JESSA: You go out of your comfort zone all the time. BEN: (confidently) I am able to go out of my comfort zone because I have my comfort zone right here.
BEN places index finger on Jessa's thigh in line with his words. JESSA, out of flattery and embarrassment, cries and laughs simultaneously.
Who knew the Pennsylvania Turnpike could produce such a scene-worthy moment. Ben and I have been traveling lately due to the holidays, and the car without fail provides a nice bunker of intimacy. Phones tend to be nonexistent. Car sickness sets in if I read so much as a text message, and Ben's normally the one behind the wheel. Though forced, it is a welcomed break from the constant connection. During a recent trip, a discussion was provoked by multiple hours in the car with nothing but Cheetos, conversation and Bob Dylan to keep us company. We began discussing comfort zones; a very original topic. These buzzwords could hold attention across the entire Turnpike (and back again). Memories of stepping outside self-defined bubbles were listed like a reading exercise from fourth grade:
"Leaving my job in sports. Popcorn Ben."
"Moving to Philadelphia without a job to live with my girlfriend [that's me!]. Popcorn wife."
"Wearing a dress above my knees. Popcorn Ben."
"Buying our first house without ever seeing it, attending a runway show, standing in front of a camera..."
Ben kept listing. There was no competitive motivation, but Ben's list was certainly more robust. Is it a product of my comfort zone being larger? Or, does Ben extend beyond his familiar more often? While pondering and commenting (I was doing most of the commenting) on these questions, Ben slipped a compliment. It was direct using the same tone as if he were stating we were out of milk. I almost missed it.
I didn't miss it, though.
"I am able to go out of my comfort zone because I have my comfort zone right here." Almost immediately, I placed my right hand on my heart as if to catch the comment and hold it tight. I blushed. Flattery spoken by our loved ones is not always fully received, especially compared to unfavorable comments. Compliments are a puff of wind we often blow past, never letting them penetrate our bubble. Negativity, on the other hand, has an HOV lane to our heart. When a negative remark comes knocking, we let it marinate; repeating and dissecting over and over. It is not brushed off as easily. What if we absorb love from others with the same intensity we devour disapproval?
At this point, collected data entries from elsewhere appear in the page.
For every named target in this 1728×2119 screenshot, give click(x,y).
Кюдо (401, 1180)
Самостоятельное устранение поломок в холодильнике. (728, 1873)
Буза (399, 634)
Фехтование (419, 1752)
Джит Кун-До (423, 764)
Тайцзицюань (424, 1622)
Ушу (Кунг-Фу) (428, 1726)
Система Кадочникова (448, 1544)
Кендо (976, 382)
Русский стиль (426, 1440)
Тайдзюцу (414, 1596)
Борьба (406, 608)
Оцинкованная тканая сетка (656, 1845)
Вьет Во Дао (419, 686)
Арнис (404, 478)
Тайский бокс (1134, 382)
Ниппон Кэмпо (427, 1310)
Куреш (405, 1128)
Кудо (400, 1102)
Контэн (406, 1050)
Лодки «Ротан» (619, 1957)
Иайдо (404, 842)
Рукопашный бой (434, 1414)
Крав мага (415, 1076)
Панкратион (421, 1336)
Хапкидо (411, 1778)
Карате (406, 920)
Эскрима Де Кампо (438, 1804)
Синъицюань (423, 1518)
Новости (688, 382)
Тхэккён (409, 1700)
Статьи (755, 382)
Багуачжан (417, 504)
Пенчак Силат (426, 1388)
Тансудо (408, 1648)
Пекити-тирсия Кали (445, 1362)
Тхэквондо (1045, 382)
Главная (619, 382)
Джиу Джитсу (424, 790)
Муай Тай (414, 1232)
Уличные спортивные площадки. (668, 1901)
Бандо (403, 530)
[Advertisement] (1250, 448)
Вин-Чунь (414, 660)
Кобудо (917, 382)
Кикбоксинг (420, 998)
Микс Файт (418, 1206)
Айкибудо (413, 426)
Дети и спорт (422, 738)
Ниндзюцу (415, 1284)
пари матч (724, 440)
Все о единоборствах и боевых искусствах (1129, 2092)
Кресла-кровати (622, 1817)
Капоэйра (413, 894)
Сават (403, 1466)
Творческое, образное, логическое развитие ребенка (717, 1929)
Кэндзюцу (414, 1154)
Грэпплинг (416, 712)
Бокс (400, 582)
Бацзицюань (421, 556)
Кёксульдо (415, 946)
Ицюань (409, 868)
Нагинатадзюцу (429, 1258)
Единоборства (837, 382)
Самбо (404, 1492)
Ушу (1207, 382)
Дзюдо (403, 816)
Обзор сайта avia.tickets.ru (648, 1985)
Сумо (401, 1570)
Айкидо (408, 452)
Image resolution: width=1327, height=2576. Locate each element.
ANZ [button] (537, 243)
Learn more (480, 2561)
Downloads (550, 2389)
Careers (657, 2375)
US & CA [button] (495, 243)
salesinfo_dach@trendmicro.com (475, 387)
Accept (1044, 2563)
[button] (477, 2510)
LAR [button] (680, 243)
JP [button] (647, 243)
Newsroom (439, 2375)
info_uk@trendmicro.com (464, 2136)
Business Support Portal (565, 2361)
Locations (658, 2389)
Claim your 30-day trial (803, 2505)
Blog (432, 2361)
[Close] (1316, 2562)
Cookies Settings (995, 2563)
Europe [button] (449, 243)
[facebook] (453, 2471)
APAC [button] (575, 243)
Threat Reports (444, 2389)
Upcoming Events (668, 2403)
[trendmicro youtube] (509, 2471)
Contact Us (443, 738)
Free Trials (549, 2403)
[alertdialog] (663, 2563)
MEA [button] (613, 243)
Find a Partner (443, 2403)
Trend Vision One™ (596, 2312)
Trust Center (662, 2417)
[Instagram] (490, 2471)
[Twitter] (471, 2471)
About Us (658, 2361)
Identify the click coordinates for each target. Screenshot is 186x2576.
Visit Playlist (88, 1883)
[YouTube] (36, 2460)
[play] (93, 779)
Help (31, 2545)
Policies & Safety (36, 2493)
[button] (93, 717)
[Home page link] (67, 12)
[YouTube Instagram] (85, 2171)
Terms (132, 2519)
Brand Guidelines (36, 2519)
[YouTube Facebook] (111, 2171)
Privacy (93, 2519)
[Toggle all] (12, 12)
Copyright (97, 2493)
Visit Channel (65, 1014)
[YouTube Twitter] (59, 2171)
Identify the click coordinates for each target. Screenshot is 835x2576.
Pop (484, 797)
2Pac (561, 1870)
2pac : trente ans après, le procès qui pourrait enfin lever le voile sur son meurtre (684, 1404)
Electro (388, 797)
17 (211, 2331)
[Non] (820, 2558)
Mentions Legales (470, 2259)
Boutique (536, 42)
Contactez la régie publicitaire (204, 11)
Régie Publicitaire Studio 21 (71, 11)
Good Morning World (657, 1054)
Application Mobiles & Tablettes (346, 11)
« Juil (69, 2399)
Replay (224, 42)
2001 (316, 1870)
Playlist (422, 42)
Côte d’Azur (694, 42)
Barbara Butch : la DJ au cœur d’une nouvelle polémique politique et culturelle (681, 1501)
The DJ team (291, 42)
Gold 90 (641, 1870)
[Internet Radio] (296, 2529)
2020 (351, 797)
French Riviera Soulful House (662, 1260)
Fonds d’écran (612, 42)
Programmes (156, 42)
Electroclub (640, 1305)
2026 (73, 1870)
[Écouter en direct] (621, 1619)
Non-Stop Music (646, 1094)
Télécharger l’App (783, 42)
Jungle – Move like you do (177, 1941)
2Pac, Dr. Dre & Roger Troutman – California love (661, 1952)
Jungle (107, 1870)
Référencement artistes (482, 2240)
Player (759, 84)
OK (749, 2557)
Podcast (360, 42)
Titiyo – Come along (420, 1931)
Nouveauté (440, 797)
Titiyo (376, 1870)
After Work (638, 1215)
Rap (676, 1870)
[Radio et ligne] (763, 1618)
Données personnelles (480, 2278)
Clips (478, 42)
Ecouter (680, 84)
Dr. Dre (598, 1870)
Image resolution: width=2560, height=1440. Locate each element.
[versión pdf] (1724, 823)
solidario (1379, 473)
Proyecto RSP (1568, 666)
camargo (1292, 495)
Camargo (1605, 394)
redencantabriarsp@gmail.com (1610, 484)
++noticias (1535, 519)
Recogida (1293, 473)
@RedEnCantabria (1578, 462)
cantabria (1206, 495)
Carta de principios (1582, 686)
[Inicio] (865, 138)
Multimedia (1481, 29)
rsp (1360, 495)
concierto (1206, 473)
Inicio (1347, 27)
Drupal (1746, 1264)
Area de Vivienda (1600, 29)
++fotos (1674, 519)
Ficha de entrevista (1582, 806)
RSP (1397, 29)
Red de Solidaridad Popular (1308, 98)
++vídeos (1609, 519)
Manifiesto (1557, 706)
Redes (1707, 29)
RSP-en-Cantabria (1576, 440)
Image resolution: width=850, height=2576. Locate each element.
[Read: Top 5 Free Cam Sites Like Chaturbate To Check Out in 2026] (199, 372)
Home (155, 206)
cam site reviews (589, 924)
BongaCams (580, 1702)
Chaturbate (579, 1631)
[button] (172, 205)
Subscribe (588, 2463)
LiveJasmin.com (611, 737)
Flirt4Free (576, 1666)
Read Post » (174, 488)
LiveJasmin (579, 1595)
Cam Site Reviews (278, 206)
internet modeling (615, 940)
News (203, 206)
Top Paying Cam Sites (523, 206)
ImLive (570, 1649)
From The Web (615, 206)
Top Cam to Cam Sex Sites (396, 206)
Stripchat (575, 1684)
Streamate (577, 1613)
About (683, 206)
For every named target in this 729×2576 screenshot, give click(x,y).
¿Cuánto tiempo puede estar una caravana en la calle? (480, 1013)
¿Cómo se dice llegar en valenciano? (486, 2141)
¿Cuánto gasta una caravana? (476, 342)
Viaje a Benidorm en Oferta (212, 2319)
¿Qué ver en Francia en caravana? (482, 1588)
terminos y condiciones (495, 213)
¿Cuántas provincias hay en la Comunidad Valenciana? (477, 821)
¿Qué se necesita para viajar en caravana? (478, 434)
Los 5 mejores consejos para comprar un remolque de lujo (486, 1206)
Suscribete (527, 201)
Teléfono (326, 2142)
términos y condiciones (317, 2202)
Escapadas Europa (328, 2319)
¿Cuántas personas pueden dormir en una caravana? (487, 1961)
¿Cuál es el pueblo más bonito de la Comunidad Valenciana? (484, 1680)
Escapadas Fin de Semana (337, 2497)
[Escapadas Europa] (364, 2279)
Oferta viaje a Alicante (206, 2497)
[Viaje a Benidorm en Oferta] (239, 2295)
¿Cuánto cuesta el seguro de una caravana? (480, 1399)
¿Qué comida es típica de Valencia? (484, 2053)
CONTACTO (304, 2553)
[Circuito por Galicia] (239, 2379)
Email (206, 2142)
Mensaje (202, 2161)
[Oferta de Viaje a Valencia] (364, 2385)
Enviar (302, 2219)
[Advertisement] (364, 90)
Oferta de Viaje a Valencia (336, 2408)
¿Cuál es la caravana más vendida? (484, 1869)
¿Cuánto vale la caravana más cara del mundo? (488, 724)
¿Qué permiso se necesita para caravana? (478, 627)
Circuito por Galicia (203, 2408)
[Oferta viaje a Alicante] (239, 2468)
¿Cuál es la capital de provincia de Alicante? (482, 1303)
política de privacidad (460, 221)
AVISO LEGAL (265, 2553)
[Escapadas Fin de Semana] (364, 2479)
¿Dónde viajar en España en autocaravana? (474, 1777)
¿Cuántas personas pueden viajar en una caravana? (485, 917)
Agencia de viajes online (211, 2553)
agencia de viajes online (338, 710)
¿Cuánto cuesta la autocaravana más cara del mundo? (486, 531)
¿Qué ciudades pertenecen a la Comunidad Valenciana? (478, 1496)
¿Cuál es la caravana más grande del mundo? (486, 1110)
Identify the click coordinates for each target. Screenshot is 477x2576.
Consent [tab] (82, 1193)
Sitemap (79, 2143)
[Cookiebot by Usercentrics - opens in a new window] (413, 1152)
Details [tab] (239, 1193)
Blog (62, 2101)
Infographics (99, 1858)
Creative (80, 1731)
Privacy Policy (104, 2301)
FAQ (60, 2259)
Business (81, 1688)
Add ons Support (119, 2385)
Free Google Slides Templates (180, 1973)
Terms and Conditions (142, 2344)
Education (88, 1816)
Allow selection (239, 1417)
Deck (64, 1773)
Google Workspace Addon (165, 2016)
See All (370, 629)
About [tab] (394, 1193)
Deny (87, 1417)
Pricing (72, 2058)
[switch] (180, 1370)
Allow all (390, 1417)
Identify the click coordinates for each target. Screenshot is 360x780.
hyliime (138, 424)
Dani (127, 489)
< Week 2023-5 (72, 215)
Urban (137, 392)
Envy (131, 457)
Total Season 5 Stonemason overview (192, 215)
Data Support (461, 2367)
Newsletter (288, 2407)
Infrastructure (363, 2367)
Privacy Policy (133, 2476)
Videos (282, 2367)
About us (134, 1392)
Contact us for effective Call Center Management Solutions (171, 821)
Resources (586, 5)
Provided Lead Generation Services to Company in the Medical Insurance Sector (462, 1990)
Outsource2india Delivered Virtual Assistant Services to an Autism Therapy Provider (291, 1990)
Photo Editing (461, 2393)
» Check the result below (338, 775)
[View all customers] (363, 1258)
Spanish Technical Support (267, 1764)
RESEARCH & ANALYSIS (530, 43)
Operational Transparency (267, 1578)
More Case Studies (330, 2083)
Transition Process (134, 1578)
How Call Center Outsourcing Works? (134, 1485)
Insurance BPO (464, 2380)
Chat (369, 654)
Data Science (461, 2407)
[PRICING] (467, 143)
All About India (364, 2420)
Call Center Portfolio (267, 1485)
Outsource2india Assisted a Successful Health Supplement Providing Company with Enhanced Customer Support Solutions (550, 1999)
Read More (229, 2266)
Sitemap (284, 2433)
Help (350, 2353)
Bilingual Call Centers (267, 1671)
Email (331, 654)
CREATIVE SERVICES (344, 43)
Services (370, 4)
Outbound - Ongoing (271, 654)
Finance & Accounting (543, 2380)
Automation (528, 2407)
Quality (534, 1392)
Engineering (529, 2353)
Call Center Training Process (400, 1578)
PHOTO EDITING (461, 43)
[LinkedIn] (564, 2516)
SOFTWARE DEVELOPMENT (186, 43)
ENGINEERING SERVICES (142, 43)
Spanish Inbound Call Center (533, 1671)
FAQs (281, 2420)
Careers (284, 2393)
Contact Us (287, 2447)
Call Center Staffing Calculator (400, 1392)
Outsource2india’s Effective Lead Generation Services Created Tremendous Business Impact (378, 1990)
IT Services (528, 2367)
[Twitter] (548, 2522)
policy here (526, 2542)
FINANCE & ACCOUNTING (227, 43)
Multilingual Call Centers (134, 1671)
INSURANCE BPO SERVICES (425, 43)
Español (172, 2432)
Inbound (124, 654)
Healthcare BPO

Research tells us this is difficult. A 2012 New York Times article, Praise Is Fleeting, Brickbats We Recall, by Alina Tugend, dives into the recollection of negative stories versus positive ones. "'Negative emotions generally involve more thinking, and the information is processed more thoroughly than positive ones,' he [Clifford Nass, Communication Professor at Stanford University] said. Thus, we tend to ruminate more about unpleasant events — and use stronger words to describe them — than happy ones." The psychology behind processing negative versus positive makes for an uphill battle. It makes receiving and remembering flattery an intentional act (a hard one at that). It is all the more reason to cling to praise when it is recognized.
The seclusion of the car allowed for a more focused attention during our conversation. Instead of halfheartedly acknowledging Ben's words with a subconscious "that's nice," I fully received them. Trickles of tears, snot and a nervous laugh proof of my absorption. His words were written (in ink) in my pocket journal and now live here to encapsulate them even further.
It must be said, our script is built on an abundance of scenes, not all dripping with tear-jerking moments or #relationshipgoals. This day, though, Ben won "best one-liner." It is this line leading me into the new year, a year where I am hell-bent on seeking out and absorbing the positive.